I assume you know what cryptograms are. A cryptogram breaking program can be thought of as two programs working together.
- One that generates a sequence of possible solutions
- One that evaluates each solution
Generator:
do
generate a random initial permutation
do
for each pair of letters in the permutation
swap the two letters
evaluate the permutation
if worse, then swap them back
end for
while there was an improvement
if this was the best solution then save it
until you are bored
Evaluator:
for each subsequence of 4 letters (each 4-gram) in the solution
add the cost associated with the subsequence
end for
Where the cost associated with each 4-letter subsequence is proportional to the inverse of its frequency in the book text. If the frequency is zero then assign some minimal baseline frequency. This evaluation method is a limiting point of the chi-square cost after assuming that each 4-gram has appeared infinite times. This assumption is blatantly wrong, but it makes the evaluation linear and therefore fast.
Evaluation example:
if the book text is:
"to be or not to be"
and the cryptogram solution for evaluation is:
"...qwe rwzxcrb..." --> "...for nothing..."
then the cost would be:
...
+ cost (for ) = 1/epsilon
+ cost (or n) = 1/1
+ cost (r no) = 1/1
+...
because "for " never occurs in the book text and "or n" and "r no" each appear once.
For real, you would use a *whole book* for the book text.
Hypothetical question/answer:
Q: Why do you use 4-grams and not 3 or 5?
A: Because a precomputed table of 4-gram cost fits in 4 megs of RAM, which is a reasonable amount to expect people to have. Lower counts give worse results and higher counts require using a hash table which would make the code more complicated and would add the complication of deciding what the hash table size should be. I've found that you get improvements up to 6-grams with cryptograms with spaces and up to 5-grams with cryptograms without spaces. After that I believe the book text becomes the limiting factor and other methods of solving would be more appropriate.
Q: Can the program be modified to solve cryptograms without spaces between the words?

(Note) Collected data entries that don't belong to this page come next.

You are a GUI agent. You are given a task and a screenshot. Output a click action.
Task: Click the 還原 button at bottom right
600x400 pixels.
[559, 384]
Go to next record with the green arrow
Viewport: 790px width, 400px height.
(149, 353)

A: Yes, in fact the code is simpler than solving ones with spaces. Just tweak the function that filters the text to not bother with spacing. Similarly, you can solve cryptograms where the space is like a 27th letter simply by looping through 27 elements instead of 26 when shuffling and letter swapping.
Q: Have you applied these methods to the cryptanalysis of other classical ciphers?
A: No. If you want to then please go ahead - that's what this article and code is for.
Q: Your code looks like something my dog threw up! Can I suggest some modifications?
A: Yes please. This is actually the first time I've written code that someone else might look at and I would appreciate any suggestions. No optimisations though unless it also makes the code smaller and cleaner and gives me a warm and fuzzy feeling.
Q: I ran your sample program but it just gives an error message and then quits. What gives?
A: The program is useless without a sample text to read. If you want it to break shakespearean quotes then get some from the web and rename the file to "book.txt" and put it in the same directory as the exe. Or if you want it to do french then rename "cyrano.txt" to "book.txt" and put it in the same folder.
Q: How can I save the output of the sample program?
A: First make sure the program is stopped (as in not trying to break the cryptogram anymore) and then cut and paste the text from the window.